Коньяк начал действовать сразу, Анг несколько успокоился и приободрился. Но в глазах его таился страх, и губы подергивались.
- Послушай, Анг, мы не виноваты, а ты - тем более. Чего ты боишься? - начал было я.
- Пусть никто не виноват, - угрюмо и почти спокойно проговорил Анг. - Но я выдал тайну Сынов Неба, и теперь мы все погибнем.
Милфорд даже вздрогнул, когда Анг упомянул о Сынах Неба.
- Подожди, Анг, расскажи нам об этом талисмане, - властно сказал он. - Если мы все будем знать, то, наверное, сможем тебе помочь. И вообще я не ожидал, что ты, такой умный парень, будешь волноваться из-за пустяков. Разве ты всерьез веришь в талисманы?

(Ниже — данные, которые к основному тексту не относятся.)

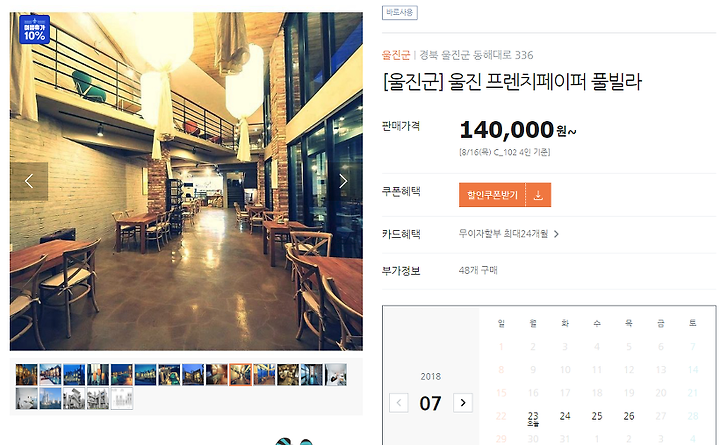Viewport: 720px width, 445px height.
Task: Click the download icon on coupon button
Action: 538,195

Анг ответил, что он, действительно, не очень верит в талисманы. Вот, например, Нима носит медальон с обрезками ногтей Великого Ламы. Это очень сильный талисман. Однако от смерти ее спасли не ногти ламы, а европейские лекарства. Так что он, Анг, не полагается на талисманы, а старается сам делать так, чтоб все было хорошо. Но пластинка, которую он дал мне - дело особое. Этот талисман достался Ангу от отца, а тому - от деда и так далее. Он очень-очень давно в семье и передается, по шерпскому обычаю, младшему в роде. Это очень святая вещь, и даже Нима не знает, что это такой великий талисман, - не знает, что он значит... Тут Анг запнулся и, что называется, прикусил себе язык. Дальше из него каждое слово приходилось клещами тянуть. В конце концов Милфорд заставил Анга выпить еще большой бокал крепкого ликера. Ангу так понравился сладкий, душистый напиток, что он выпил все до дна и сразу захмелел. Заметив, что я нахмурился, Милфорд сказал:
- Не дурите, бэби, цель тут вполне оправдывает средства. И никому от этого хуже не будет.

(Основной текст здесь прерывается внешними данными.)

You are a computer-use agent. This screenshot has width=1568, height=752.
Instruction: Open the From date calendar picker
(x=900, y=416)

Анг слегка раскачивался, сидя на корточках. Глаза его затуманились, лицо покрыл темный румянец.
- Нравится? Хочешь еще? - спросил Милфорд.
- Не надо, - мечтательно посмеиваясь, сказал Анг. - Я знаю, сагиб, зачем ты даешь мне эту кровь цветов...
Мы с Милфордом засмеялись услышав поэтическое определение, на наш взгляд, мало подходившее к приторному ликеру.
- Я скажу, я скажу все, что знаю... - говорил Анг, раскачиваясь. - Но только это тайна, большая тайна, и это очень опасно, это Черная Смерть во тьме...
Мы тогда, конечно, подумали, что Анг говорит о нарушении священного обета и мести богов, - и только впоследствии узнали, какой реальный и неожиданный смысл имеют слова об опасности, передававшиеся в шерпскои семье из поколения в поколение.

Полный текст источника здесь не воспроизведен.